Crowned with the honor of being the first African-American woman commissioned as an officer in the Women’s Army Corps, Major Adams hailed from Columbia, SC. Born unto a Southern Minister and a School Teacher, Adams was the eldest of four children.
Already an established school teacher, Adams enlisted in the military in 1942, optimistic and eager to make a difference in a bitter war, as an ally for a country that chose not to acknowledge her rights as a person.
By the spring of 1945, nearing the end of WWII, incoming mail for the soldiers had all but come to a standstill. With the troops in constant movement, daily casualties coupled with lots of care packages from home, the military’s mail problem was insurmountable. Thus, grew the need for the 6888th Central Postal Battalion.
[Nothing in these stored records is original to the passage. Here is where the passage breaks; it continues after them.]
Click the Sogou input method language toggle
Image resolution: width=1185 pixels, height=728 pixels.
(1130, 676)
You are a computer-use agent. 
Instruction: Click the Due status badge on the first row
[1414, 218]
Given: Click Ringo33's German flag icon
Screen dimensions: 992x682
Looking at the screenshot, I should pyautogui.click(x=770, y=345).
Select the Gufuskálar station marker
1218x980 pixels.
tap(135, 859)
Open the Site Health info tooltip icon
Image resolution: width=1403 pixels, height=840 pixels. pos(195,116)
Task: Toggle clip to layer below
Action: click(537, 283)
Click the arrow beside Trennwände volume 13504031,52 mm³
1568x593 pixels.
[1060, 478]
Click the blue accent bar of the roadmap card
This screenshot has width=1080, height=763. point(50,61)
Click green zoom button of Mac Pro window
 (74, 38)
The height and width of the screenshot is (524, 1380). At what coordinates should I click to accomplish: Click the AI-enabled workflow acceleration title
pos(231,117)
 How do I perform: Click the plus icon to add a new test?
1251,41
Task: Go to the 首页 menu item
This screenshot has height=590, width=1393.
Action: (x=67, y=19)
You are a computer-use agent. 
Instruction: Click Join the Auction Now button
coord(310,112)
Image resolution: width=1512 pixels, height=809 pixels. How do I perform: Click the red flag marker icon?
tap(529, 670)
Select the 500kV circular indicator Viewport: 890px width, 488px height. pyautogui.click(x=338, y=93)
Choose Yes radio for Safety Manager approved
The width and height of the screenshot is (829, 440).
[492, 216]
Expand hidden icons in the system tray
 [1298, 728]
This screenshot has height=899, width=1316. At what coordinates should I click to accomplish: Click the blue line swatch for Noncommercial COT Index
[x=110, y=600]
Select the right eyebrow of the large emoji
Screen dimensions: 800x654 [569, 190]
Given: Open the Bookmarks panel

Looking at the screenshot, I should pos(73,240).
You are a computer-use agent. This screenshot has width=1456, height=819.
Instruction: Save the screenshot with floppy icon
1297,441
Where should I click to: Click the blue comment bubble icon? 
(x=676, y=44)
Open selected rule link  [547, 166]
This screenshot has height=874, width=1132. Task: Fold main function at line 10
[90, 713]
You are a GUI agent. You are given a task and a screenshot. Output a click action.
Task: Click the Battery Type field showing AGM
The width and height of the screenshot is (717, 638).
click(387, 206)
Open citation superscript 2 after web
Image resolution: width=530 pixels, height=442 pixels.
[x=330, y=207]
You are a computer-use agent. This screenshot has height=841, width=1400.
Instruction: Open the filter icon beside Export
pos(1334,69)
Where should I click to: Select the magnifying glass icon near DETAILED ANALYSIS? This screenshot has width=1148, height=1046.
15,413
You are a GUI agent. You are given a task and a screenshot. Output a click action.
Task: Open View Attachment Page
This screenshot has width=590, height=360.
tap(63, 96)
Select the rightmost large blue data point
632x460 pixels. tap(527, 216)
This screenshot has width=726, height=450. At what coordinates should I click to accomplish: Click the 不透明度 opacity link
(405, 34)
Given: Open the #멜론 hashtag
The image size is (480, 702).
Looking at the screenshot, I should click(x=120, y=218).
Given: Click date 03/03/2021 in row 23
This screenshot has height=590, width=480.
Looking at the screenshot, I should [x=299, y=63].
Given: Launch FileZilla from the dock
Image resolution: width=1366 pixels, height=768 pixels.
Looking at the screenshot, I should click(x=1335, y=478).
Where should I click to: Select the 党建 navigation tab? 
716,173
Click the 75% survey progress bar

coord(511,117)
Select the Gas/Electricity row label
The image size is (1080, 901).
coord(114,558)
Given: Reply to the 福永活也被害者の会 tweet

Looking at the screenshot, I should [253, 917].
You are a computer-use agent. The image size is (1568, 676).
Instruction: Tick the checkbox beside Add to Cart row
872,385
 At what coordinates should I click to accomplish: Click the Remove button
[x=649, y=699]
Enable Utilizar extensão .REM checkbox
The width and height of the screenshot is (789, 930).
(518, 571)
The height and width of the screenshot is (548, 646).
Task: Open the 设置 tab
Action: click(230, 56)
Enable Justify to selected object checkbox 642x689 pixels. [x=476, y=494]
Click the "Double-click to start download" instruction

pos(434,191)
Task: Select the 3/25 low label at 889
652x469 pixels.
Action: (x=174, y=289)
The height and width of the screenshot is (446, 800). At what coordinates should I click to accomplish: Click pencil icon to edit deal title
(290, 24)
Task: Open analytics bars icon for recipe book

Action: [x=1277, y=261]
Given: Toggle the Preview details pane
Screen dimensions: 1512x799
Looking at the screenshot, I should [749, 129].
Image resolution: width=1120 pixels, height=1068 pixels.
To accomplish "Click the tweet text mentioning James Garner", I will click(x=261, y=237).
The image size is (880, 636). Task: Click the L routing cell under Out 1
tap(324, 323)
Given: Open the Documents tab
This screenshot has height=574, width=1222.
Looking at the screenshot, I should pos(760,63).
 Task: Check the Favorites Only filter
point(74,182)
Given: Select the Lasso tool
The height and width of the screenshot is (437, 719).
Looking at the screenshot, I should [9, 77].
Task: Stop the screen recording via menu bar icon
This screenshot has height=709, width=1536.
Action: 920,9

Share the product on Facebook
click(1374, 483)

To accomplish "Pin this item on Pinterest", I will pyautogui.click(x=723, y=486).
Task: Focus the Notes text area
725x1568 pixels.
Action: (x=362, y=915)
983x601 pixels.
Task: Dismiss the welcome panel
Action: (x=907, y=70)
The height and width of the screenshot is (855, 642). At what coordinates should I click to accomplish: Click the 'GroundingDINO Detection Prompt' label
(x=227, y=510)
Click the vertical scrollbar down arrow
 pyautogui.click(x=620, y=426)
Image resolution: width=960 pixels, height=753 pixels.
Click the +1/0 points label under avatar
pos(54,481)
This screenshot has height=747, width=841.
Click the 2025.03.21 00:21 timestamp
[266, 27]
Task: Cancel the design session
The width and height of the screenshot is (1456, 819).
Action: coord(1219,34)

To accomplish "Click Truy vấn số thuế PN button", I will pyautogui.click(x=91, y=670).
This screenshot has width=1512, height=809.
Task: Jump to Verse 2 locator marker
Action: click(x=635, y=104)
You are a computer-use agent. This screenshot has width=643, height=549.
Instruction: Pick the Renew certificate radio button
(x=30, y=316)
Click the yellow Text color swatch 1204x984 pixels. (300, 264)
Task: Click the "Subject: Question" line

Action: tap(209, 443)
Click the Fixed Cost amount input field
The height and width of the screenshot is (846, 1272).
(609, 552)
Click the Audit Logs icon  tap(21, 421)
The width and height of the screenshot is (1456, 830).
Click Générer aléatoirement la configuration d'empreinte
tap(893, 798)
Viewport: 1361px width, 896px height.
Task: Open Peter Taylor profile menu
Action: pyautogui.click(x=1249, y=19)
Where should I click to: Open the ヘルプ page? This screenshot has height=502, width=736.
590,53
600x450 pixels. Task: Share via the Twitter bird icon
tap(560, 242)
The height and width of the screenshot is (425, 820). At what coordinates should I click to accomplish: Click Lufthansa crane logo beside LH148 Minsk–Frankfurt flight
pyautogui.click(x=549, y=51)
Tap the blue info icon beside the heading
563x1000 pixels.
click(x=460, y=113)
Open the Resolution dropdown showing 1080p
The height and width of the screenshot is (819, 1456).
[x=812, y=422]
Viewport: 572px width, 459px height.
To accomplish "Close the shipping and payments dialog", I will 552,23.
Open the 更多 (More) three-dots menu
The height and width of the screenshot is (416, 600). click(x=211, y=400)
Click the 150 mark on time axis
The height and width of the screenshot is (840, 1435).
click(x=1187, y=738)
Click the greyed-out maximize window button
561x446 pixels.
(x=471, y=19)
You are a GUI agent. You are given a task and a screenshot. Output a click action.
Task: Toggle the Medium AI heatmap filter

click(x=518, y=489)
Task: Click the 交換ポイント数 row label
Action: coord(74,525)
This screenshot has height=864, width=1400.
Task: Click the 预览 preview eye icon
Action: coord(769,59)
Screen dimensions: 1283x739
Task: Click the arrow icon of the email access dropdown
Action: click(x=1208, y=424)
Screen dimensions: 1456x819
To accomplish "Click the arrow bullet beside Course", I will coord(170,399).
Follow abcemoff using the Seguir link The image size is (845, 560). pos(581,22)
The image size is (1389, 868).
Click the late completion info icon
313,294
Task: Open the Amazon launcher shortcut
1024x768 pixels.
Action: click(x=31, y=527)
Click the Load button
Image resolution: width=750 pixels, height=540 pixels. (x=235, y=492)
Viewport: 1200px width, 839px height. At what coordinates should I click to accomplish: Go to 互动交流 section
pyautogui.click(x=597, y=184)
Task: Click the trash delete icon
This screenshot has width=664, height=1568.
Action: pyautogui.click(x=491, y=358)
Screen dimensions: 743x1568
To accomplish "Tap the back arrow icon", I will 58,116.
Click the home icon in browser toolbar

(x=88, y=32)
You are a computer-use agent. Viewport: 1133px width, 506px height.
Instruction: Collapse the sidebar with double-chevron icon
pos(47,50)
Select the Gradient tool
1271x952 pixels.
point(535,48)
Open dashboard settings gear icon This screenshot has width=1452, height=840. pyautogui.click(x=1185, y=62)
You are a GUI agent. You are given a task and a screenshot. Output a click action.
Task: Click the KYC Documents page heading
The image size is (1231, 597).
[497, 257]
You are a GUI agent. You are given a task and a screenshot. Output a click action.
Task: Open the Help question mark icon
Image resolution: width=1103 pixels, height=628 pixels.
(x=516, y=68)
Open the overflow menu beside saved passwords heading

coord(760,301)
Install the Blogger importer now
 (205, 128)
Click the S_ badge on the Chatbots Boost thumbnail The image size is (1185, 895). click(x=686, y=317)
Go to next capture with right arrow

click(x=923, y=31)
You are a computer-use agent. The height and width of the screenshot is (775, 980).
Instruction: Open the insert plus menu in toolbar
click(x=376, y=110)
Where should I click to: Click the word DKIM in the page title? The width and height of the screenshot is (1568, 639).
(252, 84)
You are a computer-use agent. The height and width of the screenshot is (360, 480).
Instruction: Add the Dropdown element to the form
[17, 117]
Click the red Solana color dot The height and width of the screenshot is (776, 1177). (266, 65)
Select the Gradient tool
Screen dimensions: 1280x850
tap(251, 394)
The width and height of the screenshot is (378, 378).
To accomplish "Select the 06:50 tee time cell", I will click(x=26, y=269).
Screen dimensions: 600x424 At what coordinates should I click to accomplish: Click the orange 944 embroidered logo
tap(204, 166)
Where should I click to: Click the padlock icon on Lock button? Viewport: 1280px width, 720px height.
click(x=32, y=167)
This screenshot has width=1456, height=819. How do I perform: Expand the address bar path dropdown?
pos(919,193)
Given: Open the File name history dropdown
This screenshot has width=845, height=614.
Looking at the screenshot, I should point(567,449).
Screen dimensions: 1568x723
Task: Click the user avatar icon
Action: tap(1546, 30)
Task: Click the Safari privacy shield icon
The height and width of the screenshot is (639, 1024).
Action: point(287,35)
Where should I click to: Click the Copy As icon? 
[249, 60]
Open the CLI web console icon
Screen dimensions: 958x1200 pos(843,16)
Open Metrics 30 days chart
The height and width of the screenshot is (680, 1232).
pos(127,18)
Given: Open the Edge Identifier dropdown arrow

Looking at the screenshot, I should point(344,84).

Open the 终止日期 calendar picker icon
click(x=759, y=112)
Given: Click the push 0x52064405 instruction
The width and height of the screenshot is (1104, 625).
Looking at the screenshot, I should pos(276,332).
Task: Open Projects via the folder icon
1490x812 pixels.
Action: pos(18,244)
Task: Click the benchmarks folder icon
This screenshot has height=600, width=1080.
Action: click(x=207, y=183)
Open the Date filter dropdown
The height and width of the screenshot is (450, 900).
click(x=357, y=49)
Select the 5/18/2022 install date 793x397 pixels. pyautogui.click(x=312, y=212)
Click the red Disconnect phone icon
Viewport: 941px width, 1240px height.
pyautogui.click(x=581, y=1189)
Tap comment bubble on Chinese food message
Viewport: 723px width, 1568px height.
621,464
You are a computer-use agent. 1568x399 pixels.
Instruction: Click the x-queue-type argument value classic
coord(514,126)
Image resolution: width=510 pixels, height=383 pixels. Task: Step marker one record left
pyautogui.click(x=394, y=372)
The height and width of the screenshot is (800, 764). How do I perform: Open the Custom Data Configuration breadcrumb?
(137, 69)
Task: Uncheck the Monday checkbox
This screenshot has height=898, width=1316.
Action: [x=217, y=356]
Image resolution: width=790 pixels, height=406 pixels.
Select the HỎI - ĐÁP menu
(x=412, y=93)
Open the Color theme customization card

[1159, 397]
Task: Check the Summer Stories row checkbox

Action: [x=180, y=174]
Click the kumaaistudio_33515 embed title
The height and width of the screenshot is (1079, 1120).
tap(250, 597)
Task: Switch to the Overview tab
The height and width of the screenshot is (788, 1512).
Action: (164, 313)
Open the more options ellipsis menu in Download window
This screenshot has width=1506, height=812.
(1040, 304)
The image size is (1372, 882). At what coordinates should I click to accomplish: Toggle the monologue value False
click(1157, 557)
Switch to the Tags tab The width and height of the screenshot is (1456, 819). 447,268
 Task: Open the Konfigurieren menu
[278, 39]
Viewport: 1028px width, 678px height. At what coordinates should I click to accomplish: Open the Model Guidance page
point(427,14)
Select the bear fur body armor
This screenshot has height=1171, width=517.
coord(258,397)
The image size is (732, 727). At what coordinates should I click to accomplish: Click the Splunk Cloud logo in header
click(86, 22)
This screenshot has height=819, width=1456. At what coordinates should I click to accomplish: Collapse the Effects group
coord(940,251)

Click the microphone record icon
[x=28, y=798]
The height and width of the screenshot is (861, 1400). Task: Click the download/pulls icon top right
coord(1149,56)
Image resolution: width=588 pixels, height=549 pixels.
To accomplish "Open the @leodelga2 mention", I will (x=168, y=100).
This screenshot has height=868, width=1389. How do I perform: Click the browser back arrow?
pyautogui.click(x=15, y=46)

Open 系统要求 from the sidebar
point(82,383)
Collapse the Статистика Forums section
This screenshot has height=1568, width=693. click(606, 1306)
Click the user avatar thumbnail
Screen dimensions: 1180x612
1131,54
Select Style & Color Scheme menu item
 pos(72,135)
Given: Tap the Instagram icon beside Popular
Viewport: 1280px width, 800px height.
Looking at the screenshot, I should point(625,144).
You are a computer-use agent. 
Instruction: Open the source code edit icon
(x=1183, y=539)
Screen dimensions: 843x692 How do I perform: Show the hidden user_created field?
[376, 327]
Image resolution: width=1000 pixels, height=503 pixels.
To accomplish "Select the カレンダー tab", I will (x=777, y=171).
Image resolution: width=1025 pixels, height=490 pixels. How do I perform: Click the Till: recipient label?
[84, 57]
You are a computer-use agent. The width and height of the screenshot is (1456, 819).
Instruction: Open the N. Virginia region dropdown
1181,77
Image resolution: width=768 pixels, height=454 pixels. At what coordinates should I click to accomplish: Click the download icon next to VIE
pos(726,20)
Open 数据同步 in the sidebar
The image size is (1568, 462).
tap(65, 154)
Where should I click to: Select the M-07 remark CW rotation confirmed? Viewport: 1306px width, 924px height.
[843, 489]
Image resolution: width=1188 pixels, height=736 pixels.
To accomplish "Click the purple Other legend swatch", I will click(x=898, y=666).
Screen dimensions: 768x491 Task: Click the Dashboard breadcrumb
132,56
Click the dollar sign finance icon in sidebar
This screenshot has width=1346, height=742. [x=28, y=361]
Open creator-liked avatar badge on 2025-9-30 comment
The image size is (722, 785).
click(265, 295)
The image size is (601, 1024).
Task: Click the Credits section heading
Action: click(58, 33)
Adams was chosen to head up this unit. Skilled in the art of organization, Adams had her troops processing mail round the clock in 8 hour shifts, 24 hours per day.
The 6888th Central Postal Battalion, which was the Army’s only African-American unit was the only unit to serve overseas during World War II. Being Commander of this unit was a very distinguished honor, considering the limits on positions held by minorities in the military.
Adams’ career was laced with adversity and hardship. She yet prevailed. In 1989, thirteen years before her death, she penned her memories of the military, adding author to her list of accomplishments.
After gaining the rank of lieutenant colonel, Adams left the military in 1946. As a civilian, she went on to earn multiple post-secondary degrees, lived abroad, and volunteered tirelessly in many philanthropic community projects. She passed away in 2002, leaving behind a legacy of courage, tenacity and perseverance, not easily rivaled. Hats off to you, Major Charity Adams Earley. Thank you for your service. You are a true inspiration to all.